**Objective**.
Answer these questions from the text on production adapters and logical file paths:
1. How does the disk adapter read missing or short files?
2. In syncDir, what is . reserved for?
3. Which three kinds of characters does the logical syntax still accept today?

**Source extract**.
———
Production owns the production capability adapters and exposes the same Env shape that simulation returns. Its disk adapter accepts relative paths, creates parent directories on write, reads missing or short files as zero-filled sectors, and uses the same sector alignment checks as SimDisk. Logical file paths use canonical rooted syntax: non-empty /-separated components, no ., .., empty components, backslashes, NUL, or host absolute roots. . is reserved for the root directory in syncDir. That validator is a namespace boundary, not a full portable filename profile. It guarantees rooted, non-traversing logical syntax and keeps host absolute paths and current-working-directory behavior out of app code. It does not guarantee identical behavior across host filesystems: case sensitivity, Unicode normalization, Windows reserved names and alternate streams, trailing dots/spaces, and path limits may still differ. Uppercase, Unicode, and ordinary punctuation remain accepted by the logical syntax today. Complete host filename parity requires a future opt-in portable filename profile or a production std.Io wrapper that can enforce the same policy in simulation and production.
———
**Collected data**.

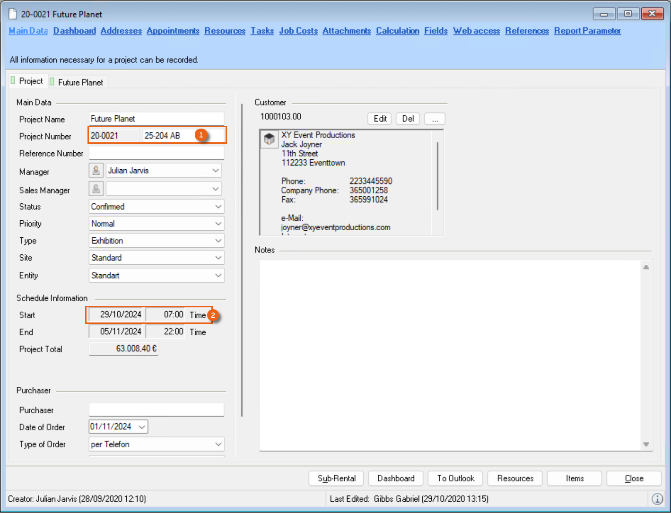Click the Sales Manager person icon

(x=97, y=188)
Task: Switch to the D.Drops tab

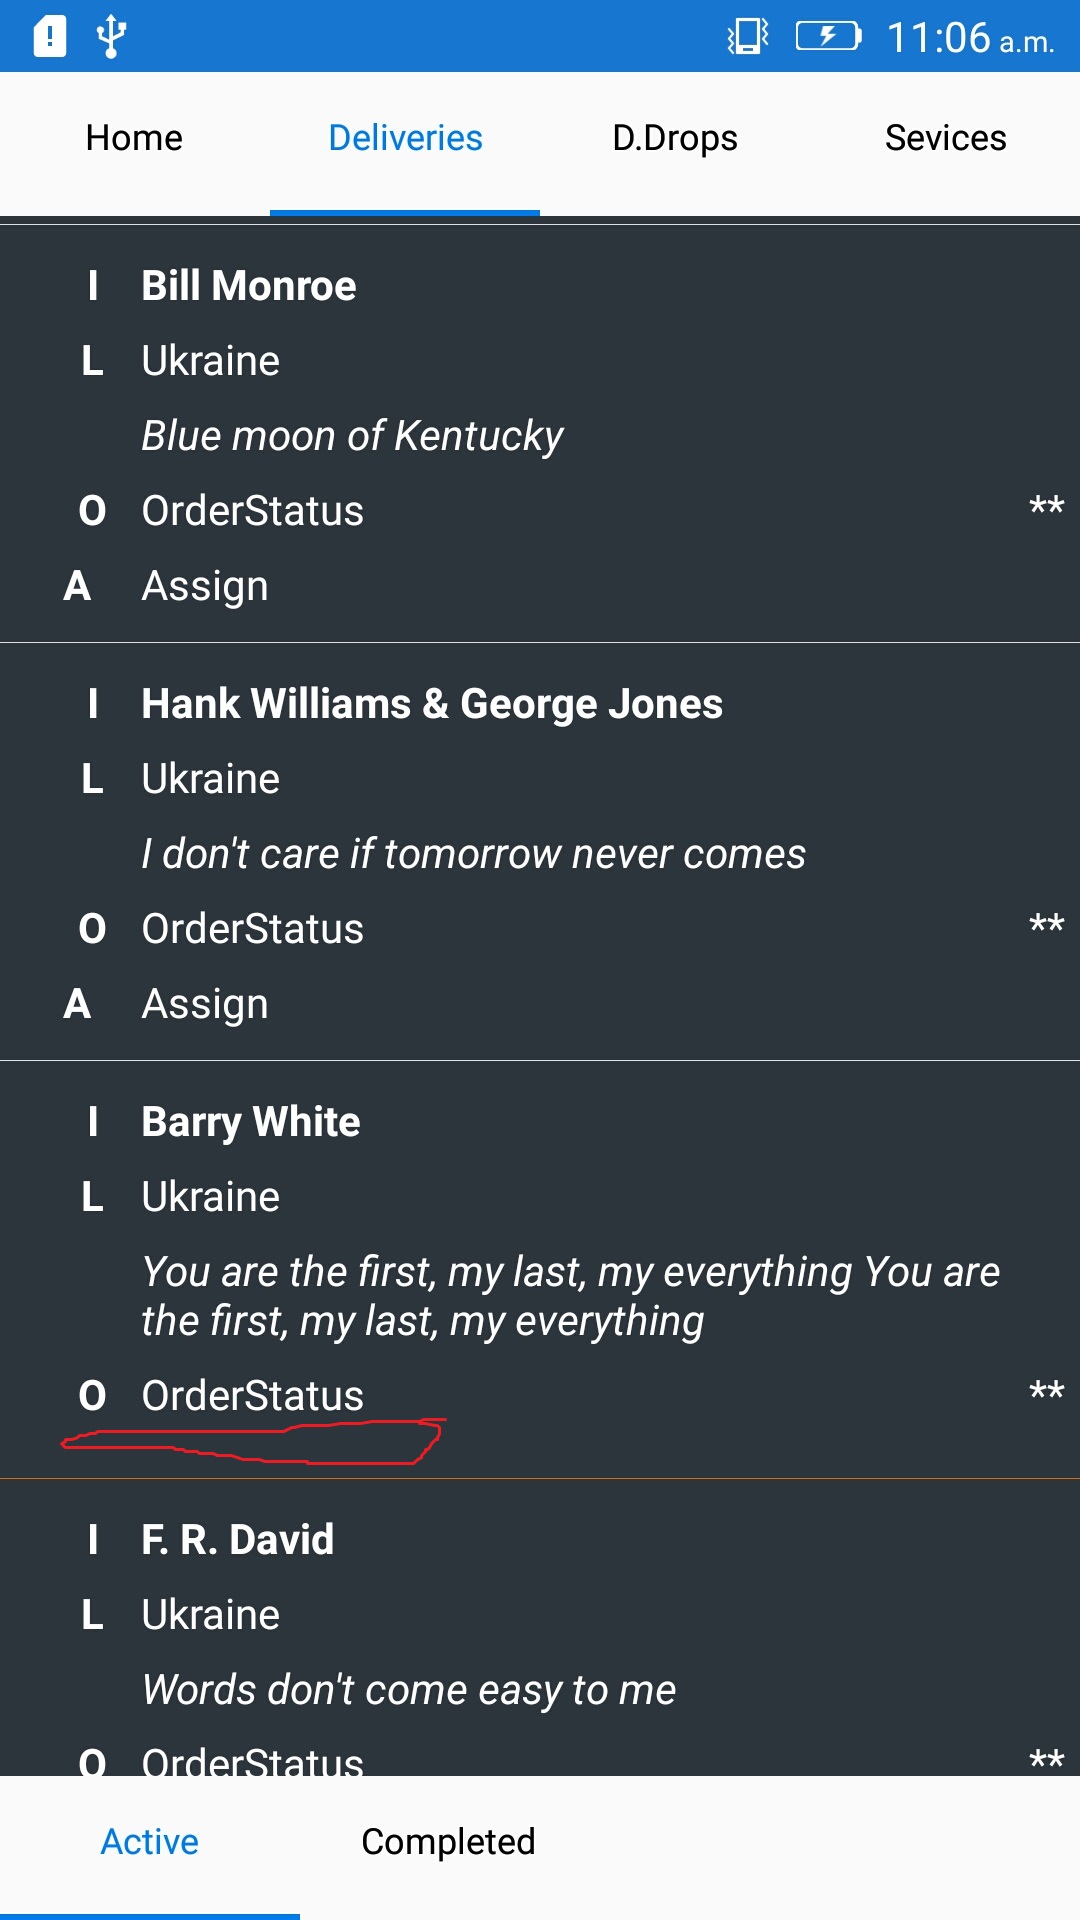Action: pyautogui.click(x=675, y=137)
———
**Result**.
1. It reads them as zero-filled sectors.
2. The root directory.
3. Uppercase, Unicode, and ordinary punctuation.